In general, the social conflict doctrines, when carried to the extreme, fail to recognize that conflict and co-operation are correlative social processes. Humanly speaking, one is as old as the other. Both spring from the deepest types of human needs. While the earliest types of associative life may have been characterized by a predominance of conflict, the highest stages are ruled by the co-operative spirit. This transition together with the leading co-operation theories of social progress will be taken up in the chapter which follows.
Suffice it to say here that conflict and competition are essential to social advance. They are both highly useful when operating in the fields of production and service.
Chapter XXI
Co-operation Theories in Sociology
One of the first persons to work out a systematic interpretation of co-operation was Giovanni Vico (1668–1744), an Italian philosopher.[XXI-1] Vico rejected the social contract idea because he believed that it was a false interpretation of the true principle of co-operation. The concept of a social contract embodied an artificial and metaphysical notion of social life.
In his chief work, Principles of a New Science Concerning the Common Nature of Nations, Vico inaugurated a study of actual social phenomena. He sought to discover possible social laws. He attempted to cast aside the accidental social elements and to organize the regularities of social phenomena into laws. He searched for the laws governing the growth and decay of societies. He undertook to analyze the history of human society.
Although Vico’s important treatise was not known outside of Italy until a century and a half after it was originally published, it contained a statement of the factor which is basic to any sound co-operation theory of social progress. Vico was one of the first writers to describe the principle that all human groups have a common nature. His comparative studies of human institutions everywhere, led him always to the belief in the common mind of mankind, a concept which in recent years has been ably elaborated by D. G. Brinton. For this contribution Vico has been called “the father of sociology.”
According to Vico, the fundamental social movement is a gradual unfolding or evolution of social institutions in response to the common needs of people. Society owes its development in part to the reflections of the wise, as the social contract theorists have said, but also to the human feelings even of the brutish. This natural sociability of man has furnished the chief basis for the rise and development of the spirit of co-operation.
The natural sociability of human beings has led, more or less unconsciously on the part of man, to the establishment of necessary social relations and institutions. The purpose of social organization is to produce perfect human personalities. Vico outlined the evolutionary character of society according to the spiral theory, namely, that society does return upon itself but that, when it completes a cycle, it is upon a higher plane of co-operation than when the given cycle began. Vico also made religion a necessary principle of progress. Although in adjusting himself to the prevailing theological dogmas of his time, Vico committed serious scientific errors, he nevertheless is deserving of special credit for his emphasis upon the common nature and natural sociability of mankind.
Hugo Grotius (1583–1645), the celebrated Dutch scholar, gave to social thought the international concept. He advanced the idea of the coming co-operation among the nations—nations which in his time were moved primarily by jealousy and hatred in their relations with one another. Grotius was the originator of a definite set of principles and laws for international co-operation.
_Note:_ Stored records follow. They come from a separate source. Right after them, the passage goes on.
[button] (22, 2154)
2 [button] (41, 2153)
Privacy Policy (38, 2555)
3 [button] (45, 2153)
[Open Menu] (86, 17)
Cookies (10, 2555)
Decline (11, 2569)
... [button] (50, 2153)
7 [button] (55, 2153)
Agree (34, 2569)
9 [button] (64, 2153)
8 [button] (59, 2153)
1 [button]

His work in this regard accentuated the importance of like-mindedness in matters of international polity.
Spinoza, whose contributions regarding the concept of sovereignty have already been stated, declared that the instinct to acquire is naturally stronger than the tendency to share. Hence, man must be educated to perceive the advantages of co-operative living. When this appreciation occurs, when the advantages of co-operation become clear, then man will sublimate his egoistic and self-seeking desires to altruistic communal living. As man comes to understand, step by step, the values of co-operative conduct, he will overcome, degree by degree, his selfish impulses.